Par un jugement n° 0904056 du 24 novembre 2010, le tribunal administratif de Marseille a rejeté sa demande.
Par un arrêt n° 11MA00159 du 8 juillet 2014, la cour administrative d’appel de Marseille a réformé ce jugement en condamnant la ville de Marseille à verser à M. B… la somme de 12 000 euros en réparation de son préjudice moral. La cour a rejeté le surplus des conclusions de M. B….

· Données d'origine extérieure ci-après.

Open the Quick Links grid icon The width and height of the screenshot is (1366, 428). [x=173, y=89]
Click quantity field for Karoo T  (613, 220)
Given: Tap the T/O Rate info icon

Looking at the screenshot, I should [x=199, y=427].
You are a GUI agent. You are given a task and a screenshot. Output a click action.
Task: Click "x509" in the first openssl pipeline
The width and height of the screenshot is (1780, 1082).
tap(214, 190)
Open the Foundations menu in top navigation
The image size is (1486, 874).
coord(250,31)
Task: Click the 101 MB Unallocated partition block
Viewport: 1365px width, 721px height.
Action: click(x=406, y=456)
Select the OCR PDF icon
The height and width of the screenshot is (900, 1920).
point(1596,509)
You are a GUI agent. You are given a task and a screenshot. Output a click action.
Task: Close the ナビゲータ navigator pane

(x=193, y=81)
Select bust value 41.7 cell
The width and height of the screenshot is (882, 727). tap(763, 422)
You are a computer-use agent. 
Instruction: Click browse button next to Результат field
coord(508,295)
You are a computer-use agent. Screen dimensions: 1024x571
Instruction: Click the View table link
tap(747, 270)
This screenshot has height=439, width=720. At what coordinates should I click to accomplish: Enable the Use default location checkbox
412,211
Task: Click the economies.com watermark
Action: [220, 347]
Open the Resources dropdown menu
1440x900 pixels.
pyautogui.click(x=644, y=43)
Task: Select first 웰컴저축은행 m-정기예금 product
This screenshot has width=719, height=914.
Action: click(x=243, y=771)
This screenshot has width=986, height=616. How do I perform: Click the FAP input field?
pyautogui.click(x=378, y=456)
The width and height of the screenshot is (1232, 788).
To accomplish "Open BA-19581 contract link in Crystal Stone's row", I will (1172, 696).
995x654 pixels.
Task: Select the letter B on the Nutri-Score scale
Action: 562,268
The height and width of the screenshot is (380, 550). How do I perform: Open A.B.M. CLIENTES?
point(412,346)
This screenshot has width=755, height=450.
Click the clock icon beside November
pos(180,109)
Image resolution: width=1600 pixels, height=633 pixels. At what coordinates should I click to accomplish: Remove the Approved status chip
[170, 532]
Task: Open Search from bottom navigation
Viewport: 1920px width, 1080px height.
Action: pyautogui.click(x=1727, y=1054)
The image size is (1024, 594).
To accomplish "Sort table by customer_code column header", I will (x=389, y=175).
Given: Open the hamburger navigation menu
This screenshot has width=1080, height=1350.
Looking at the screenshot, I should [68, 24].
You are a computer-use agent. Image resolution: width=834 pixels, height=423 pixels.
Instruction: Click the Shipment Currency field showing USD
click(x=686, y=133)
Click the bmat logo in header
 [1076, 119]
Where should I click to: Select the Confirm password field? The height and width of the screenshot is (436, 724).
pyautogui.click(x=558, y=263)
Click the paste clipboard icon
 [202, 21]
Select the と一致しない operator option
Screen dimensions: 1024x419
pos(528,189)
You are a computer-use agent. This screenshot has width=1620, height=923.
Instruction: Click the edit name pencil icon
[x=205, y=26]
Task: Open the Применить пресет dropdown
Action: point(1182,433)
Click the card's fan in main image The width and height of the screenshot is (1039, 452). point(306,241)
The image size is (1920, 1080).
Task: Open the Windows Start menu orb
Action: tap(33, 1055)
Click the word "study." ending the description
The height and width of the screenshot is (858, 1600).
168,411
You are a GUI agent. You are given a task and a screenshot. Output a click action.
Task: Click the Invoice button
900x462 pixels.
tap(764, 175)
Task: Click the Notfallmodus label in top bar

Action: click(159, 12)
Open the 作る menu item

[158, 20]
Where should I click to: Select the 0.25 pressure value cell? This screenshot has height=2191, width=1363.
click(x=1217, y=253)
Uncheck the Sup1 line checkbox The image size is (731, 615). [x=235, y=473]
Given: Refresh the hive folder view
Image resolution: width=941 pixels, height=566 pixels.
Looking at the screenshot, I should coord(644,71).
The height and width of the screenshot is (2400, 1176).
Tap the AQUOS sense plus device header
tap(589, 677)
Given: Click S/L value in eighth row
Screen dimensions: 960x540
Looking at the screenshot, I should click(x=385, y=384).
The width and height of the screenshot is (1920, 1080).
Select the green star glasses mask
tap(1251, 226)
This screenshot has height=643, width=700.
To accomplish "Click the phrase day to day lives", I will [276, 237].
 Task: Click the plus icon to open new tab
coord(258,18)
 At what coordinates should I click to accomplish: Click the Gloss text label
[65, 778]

Par un pourvoi et un mémoire complémentaire enregistrés les 8 septembre et 8 décembre 2014 au secrétariat du contentieux du Conseil d’Etat, M. B… demande au Conseil d’Etat :
1°) d’annuler l’arrêt du 8 juillet 2014 de la cour administrative d’appel de Marseille ;
2°) réglant l’affaire au fond, de faire droit à son appel ;
3°) de mettre à la charge de la commune de Marseille la somme de 3 500 euros au titre de l’article L. 761-1 du code de justice administrative.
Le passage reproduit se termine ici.